Als het AAN/UIT (POWER)-lampje niet brandt, herhaalt u stap 2.
Opmerking
-
U kunt de huidige instelling van de toegangspuntmodus van de printer controleren door de informatie over de netwerkinstellingen af te drukken.
-
U kunt de beveiligingsinstelling wijzigen met behulp van IJ Network Tool (meegeleverde software).
Een apparaat met de printer verbinden
Belangrijk
-
Voordat u een computer met de printer verbindt en gaat afdrukken met behulp van de onderstaande methode, moet u de installatie voor een draadloos LAN (via een draadloze router) voltooien vanaf onze website (canon.com/ijsetup).
-
Schakel draadloze communicatie op uw computer of smartphone in.

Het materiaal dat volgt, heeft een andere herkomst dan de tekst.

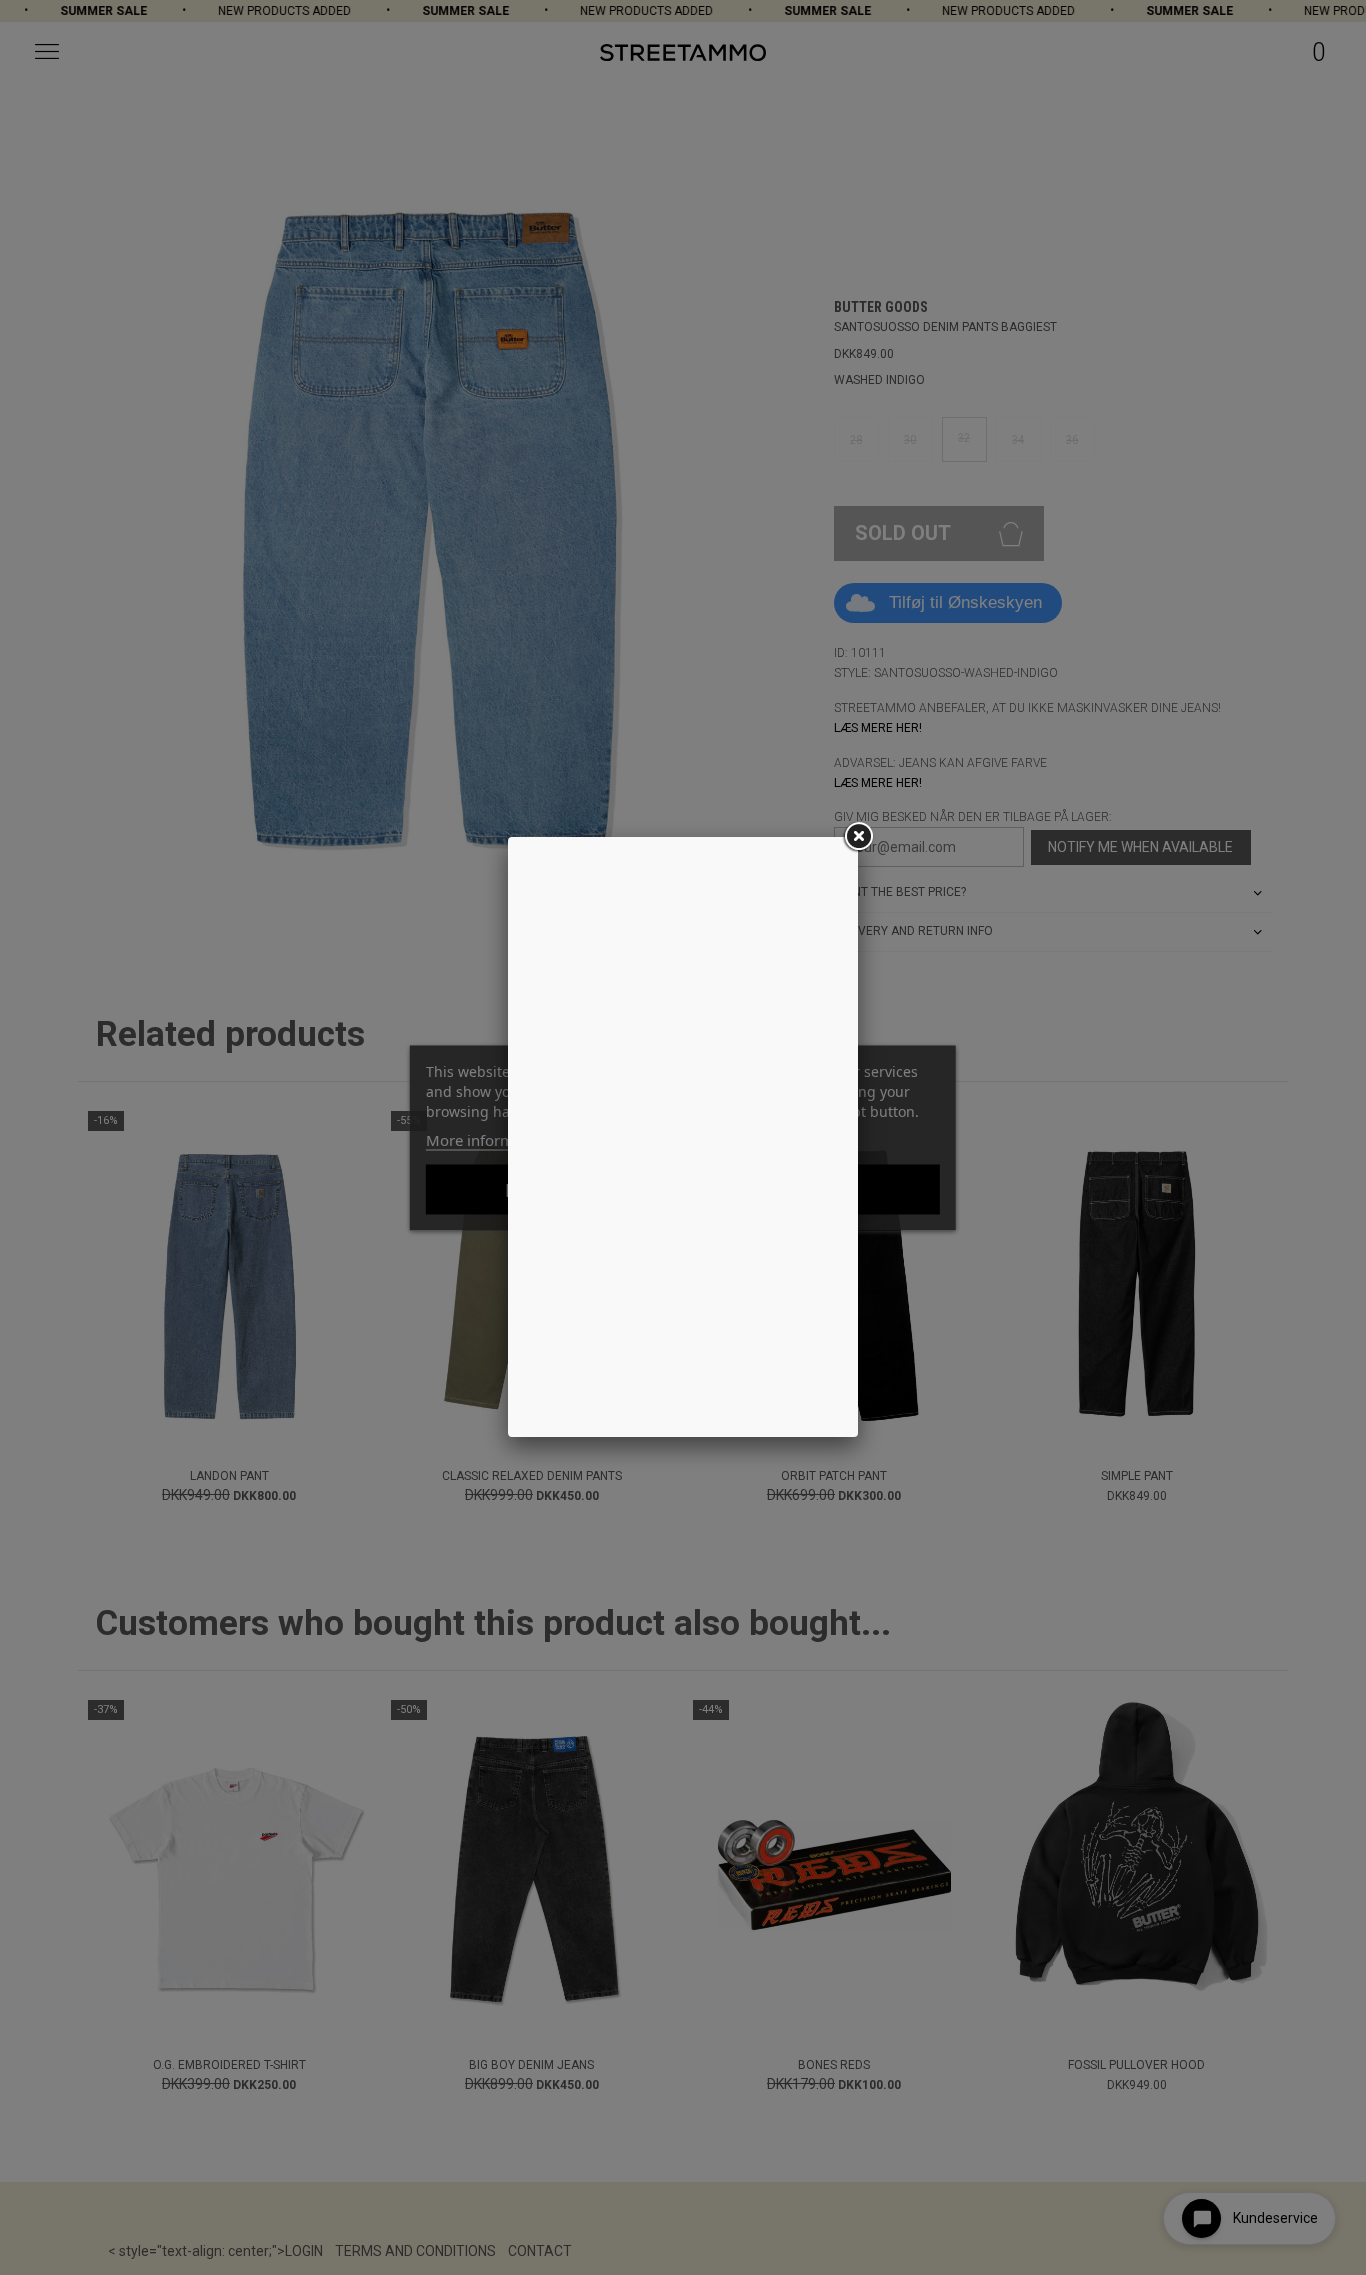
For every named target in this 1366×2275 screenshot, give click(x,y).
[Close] (858, 837)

Voor Android of iOS schakelt u Wi-Fi in via het menu Instellingen van uw apparaat. Raadpleeg de instructiehandleiding van het apparaat voor meer informatie over de procedure.
Voor iOS:
-
Selecteer XXXXXX-iP110series' ('XXXXXX' staat voor de laatste zes cijfers van het MAC-adres van de printer) in de SSID-lijst die wordt weergegeven op het apparaat.
-
Voer het wachtwoord in.
Het serienummer van de printer is opgegeven als een standaardwachtwoord. Het is afgedrukt op de sticker op de achterkant van de printer en bestaat uit 9 alfanumerieke tekens (vier letters gevolgd door vijf cijfers).
Opmerking
-
Als u het serienummer van de printer wilt controleren, drukt u de netwerkinstellingen af.
De verbinding is voltooid.
-
Een afdruktaak uitvoeren
Begin met afdrukken vanaf het verbonden apparaat.